2. Les Gardes Suisses, derniers défenseurs de la Monarchie
Bien avant la formation au début du XVIIe siècle du Régiment de Gardes Suisses, les Rois de France ont employé des soldats Suisses pour leur protection personnelle : Louis XI serait ainsi le premier à avoir enrôlé des Suisses en 1481. Cette alliance est renforcée au lendemain de la bataille de Marignan par François 1er, et le contingent Suisse joue un rôle décisif dans la victoire de Cérisoles en 1544. Cent trente-cinq ans après la création des Cent-Suisses, le Roi Louis XIII donne à un régiment d’infanterie suisse le nom de Gardes Suisses. Sa fonction principale est de veiller à la garde du Palais et la sécurité du souverain, aux côtés des Gardes-Françaises.

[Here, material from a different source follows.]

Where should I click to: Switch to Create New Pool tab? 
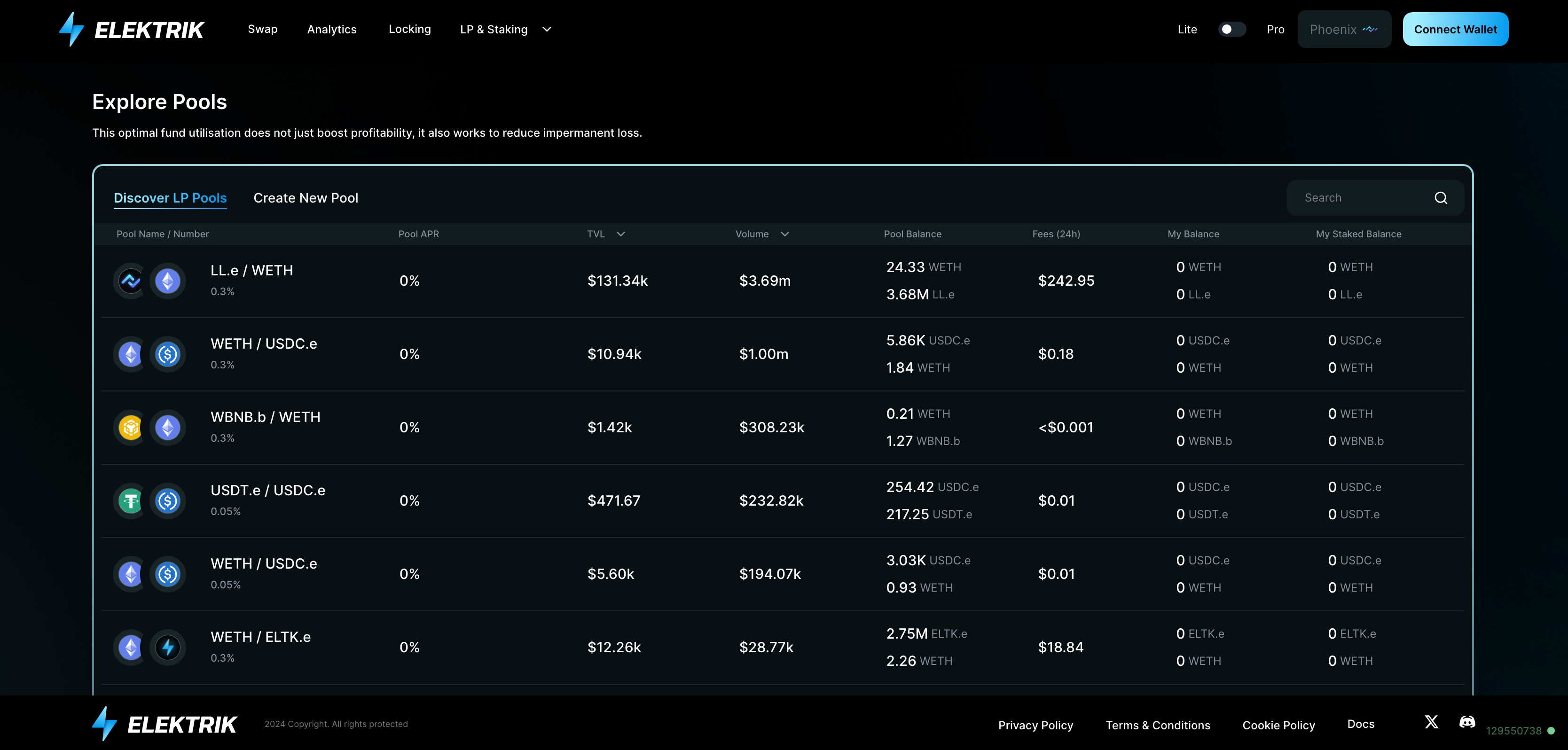(x=306, y=198)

Le Régiment des Gardes Suisses formé de douze compagnies rassemblait à l’époque de notre tableau environ deux mille hommes logés dans trois casernes : Rueil, Courbevoie et Saint-Denis.

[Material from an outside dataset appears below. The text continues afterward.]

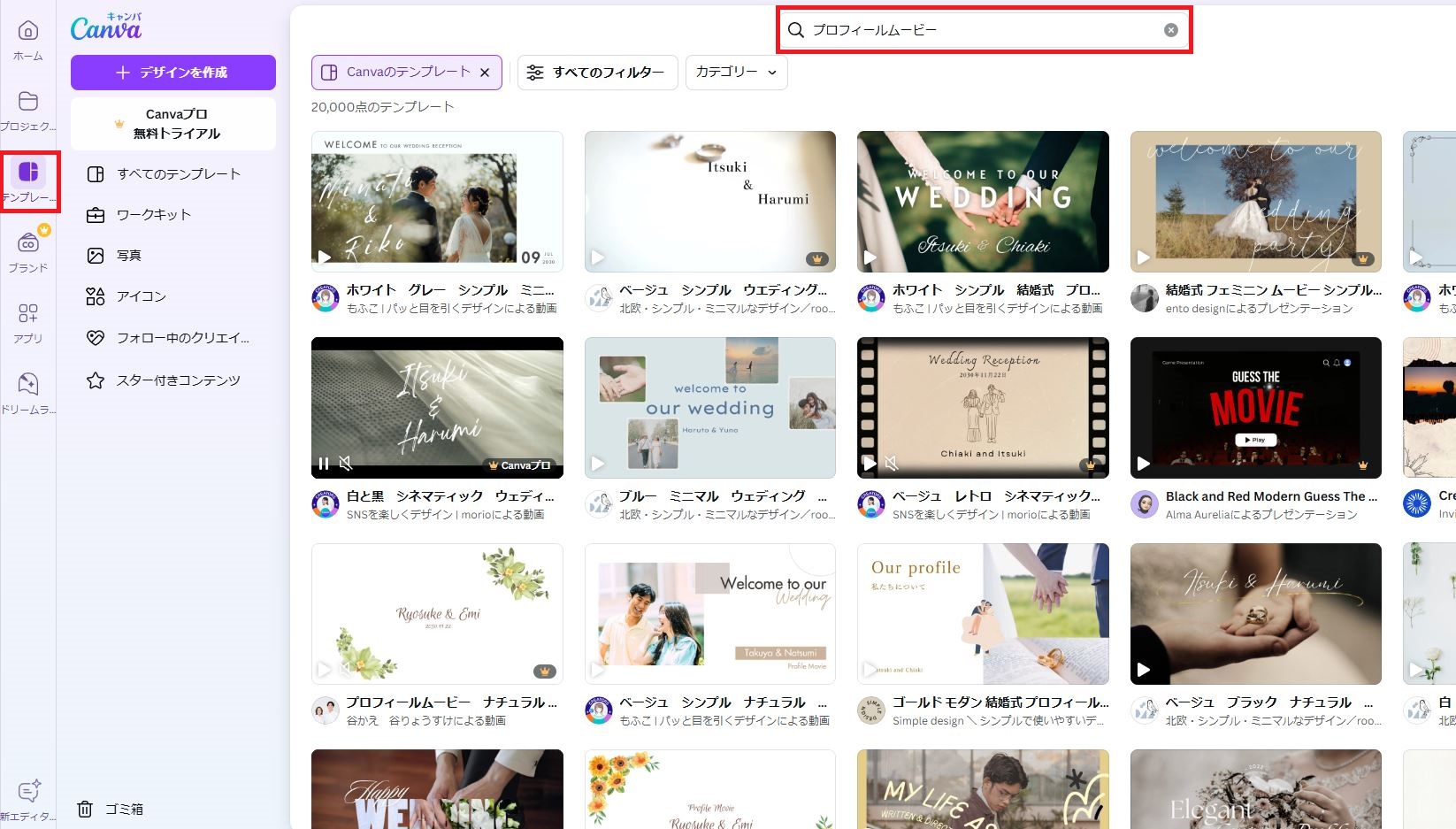This screenshot has height=829, width=1456.
Task: Open the 写真 panel item
Action: coord(128,255)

En 1789, les Gardes-Françaises prennent le parti de la Révolution et rejoignent la Garde Nationale. Le 10 août 1792 les Gardes Suisses défendent un Palais vide alors que le Roi est parti se réfugier avec sa famille auprès de l’Assemblée législative. Dépassé par le nombre des insurgés, le corps principal du Régiment bat en retraite après avoir reçu l’ordre de Louis XVI de cesser le feu et de rendre les armes pour éviter un carnage. Sur les 800 à 900 Suisses présents au Palais, environs 300 sont tués au combat et 60 sont ensuite massacrés à l’Hôtel de Ville après s’être rendus.
3. Description de l’œuvre
Le Défilé des Suisses était présenté dans la vente Henri Cain avec une autre œuvre d’un sujet et d’une taille proche Les Gardes Françaises à la Parade, dont la localisation actuelle est inconnue.
Alors que la plupart de ses autres peintures représentent soit des sujets mythologiques, soit des scènes de genre, Gabriel de Saint-Aubin nous donne ici l’image spontanée d’un événement qui faisait se déplacer les foules : le défilé du Régiment des Gardes Suisses, devant le Roi. Ce défilé avait lieu chaque année dans la plaine des Sablons à Neuilly (entre l’actuelle Porte Maillot et le Pont de Neuilly). On reconnait d’ailleurs en arrière-plan l’évocation du Mont-Valérien.
Le peintre Gabriel de Saint-Aubin égale ici la spontanéité du dessinateur en utilisant une gamme chromatique très resserrée, évoquant la poussière soulevée par le défilé.
Précédé de quatre tambours, le Capitaine commandant la Compagnie marche en tête, suivie d’une rangée de cinq officiers. Une silhouette à cheval en arrière-plan représente peut-être le Roi, ou le lieutenant général commandant la Garde (le baron de Bésenval) mais toute l’attention est portée sur les Gardes Suisses et sur la représentation de leurs uniformes de parade : culotte à la française de couleur blanche, veste rouge aux revers bleu foncé ornés de parements de broderie blanche. Les bonnets d’ours indiquent qu’il s’agit de la compagnie des grenadiers, car les autres gardes portaient un tricorne.
Ce détail nous donne une indication sur la chronologie de l’œuvre puisque c’est en 1766 qu’une compagnie de grenadiers est adjointe au Régiment. Il est donc légitime de penser que c’est également cette année-là que Saint-Aubin choisit de représenter cette unité nouvellement créée, même si une date ultérieure est également possible.
Alors que les officiers sont bien identifiés, dans les trois autres rangées de grenadiers seul est représenté le premier de la rangée. La masse compacte des autres grenadiers est simplement évoquée par une touche que l’on pourrait qualifier avec anachronisme d’impressionniste. Les détails se dissolvent alors que l’on remonte le rang, et la présence individuelle de chaque grenadier n’est plus évoquée que par la pointe de son fusil à baïonnette, avant que celle-ci ne se fonde à son tour dans l’arrière-plan.
Saint-Aubin s’amuse à fixer l’instant dans lequel toute la Compagnie a la jambe droite levée, et cette position par essence instable crée une grande mobilité dans la représentation, mobilité renforcée encore par la technique picturale dans laquelle la masse des soldats n’est qu’évoquée.